О Сипе и Нене не было никаких слухов с самого того дня, как мы имели серьезное объяснение о покражах. Мы догадывались, что они не решаются показаться, не отыскав украденного, и не ошиблись. 30 ноября поутру явился, наконец, друг мой Нена и объявил с радостью, что вслед за ним едут юросы Сипе и Сигири, которые везут «масса» (железо), с выставленными тремя пальцами, в которых мы узнали наши три кофель-нагеля. И действительно, через несколько минут приехали и последние с кофель-нагелями, завернутыми в банановые листья. Последовали длинные рассказы, как и где они найдены, из коих я, конечно, ничего не понял, но радость их была недвусмысленна. Сипе несколько раз принимался меня обнимать. В пылу комплиментов не забыл он, однако, о «телла» (топор); я помнил не хуже его свое обещание; подарки были готовы.
Рассадив старшин по чинам в палатке, велел я внести с торжеством предназначенные им сокровища – на каждого по топору, рубашке с запонкой и зеркалу, чтобы они скорее могли иметь удовольствие видеть великолепное свое убранство. Они были в восхищении, и Сипе в восторге снял с себя и на меня надел ожерелье свое из сухой травы, которое, однако, так сильно терло опаленную солнцем мою шею, что я не мог продержать его на себе ни минуты. После нескольких слов объявили они желание ехать на шлюп, чтобы показать Сигире (который у нас еще не был) юроса Николая (портрет русского императора). Возвратясь оттуда, застали они нас за обедом, в котором не отказались принять участие. За столом Сипе вздумалось поменяться именами с Ратмановым – первый пример этого, общего в Южном море, обыкновения. Тотчас и другие того же захотели, и на мою долю пришелся приятель мой Нена. Он вышел из палатки и объявил толпе, что он отныне юрос Лицке, а что Нена сидит в палатке; народ изъявил свое одобрение длинным «уэ!».

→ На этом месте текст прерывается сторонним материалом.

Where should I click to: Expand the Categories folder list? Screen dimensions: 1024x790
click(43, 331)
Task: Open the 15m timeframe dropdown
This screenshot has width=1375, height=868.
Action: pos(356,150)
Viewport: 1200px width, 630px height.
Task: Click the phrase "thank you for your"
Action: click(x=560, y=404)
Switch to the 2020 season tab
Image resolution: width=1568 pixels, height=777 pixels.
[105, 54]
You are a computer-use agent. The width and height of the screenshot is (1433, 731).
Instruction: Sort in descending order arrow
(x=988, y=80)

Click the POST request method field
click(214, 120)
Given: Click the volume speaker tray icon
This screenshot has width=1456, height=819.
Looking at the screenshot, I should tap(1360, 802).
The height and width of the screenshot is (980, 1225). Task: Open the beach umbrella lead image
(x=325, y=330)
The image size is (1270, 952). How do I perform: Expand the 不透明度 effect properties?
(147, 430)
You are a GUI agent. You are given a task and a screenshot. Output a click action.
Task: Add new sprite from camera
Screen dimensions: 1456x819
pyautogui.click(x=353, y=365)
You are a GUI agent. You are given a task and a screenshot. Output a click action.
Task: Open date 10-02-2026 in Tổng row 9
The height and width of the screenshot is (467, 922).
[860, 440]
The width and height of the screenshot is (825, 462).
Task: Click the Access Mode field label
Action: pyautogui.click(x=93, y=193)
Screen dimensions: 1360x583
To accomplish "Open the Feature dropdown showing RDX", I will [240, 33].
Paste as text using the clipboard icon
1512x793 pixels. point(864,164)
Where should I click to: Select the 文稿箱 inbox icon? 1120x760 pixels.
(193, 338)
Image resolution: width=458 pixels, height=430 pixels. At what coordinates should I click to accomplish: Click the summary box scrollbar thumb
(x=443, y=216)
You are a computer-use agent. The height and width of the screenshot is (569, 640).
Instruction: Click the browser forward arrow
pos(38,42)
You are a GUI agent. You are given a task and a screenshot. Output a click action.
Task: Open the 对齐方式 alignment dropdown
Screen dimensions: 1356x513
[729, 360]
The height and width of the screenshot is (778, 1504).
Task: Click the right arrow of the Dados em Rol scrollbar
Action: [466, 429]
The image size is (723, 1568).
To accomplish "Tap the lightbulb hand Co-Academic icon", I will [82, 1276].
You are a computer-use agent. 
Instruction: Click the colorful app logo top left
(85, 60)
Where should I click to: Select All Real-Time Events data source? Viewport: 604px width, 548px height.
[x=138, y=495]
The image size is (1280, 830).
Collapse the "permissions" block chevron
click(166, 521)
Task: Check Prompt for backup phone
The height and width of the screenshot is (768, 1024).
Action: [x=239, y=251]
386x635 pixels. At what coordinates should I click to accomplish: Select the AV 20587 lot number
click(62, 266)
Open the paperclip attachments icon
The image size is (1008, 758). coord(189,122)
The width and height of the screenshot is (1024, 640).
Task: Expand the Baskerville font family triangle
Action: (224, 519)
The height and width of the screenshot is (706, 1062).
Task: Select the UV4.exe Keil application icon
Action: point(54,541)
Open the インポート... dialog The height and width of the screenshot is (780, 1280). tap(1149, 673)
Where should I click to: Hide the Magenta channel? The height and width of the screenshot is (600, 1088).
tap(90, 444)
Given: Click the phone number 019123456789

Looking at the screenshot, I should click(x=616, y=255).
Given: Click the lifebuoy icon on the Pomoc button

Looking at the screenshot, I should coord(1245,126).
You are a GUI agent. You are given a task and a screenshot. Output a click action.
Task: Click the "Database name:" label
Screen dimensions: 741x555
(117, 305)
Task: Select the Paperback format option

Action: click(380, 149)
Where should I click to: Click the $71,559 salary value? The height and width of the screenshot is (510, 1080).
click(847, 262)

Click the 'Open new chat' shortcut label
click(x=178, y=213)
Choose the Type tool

С этого времени были мы в беспрестанных и самых дружеских сношениях с жителями, и так как мы никого не отпускали с пустыми руками, то ежедневно имели посещения старшин из Леллы.
2 декабря имели мы два первых дамских визита: жена Каки в сопровождении всех почти женщин из Люаля; они, пробалагуря у нас более часа, щедро одаренные, побрели через воду домой; хохот их и болтовня долго еще были слышны.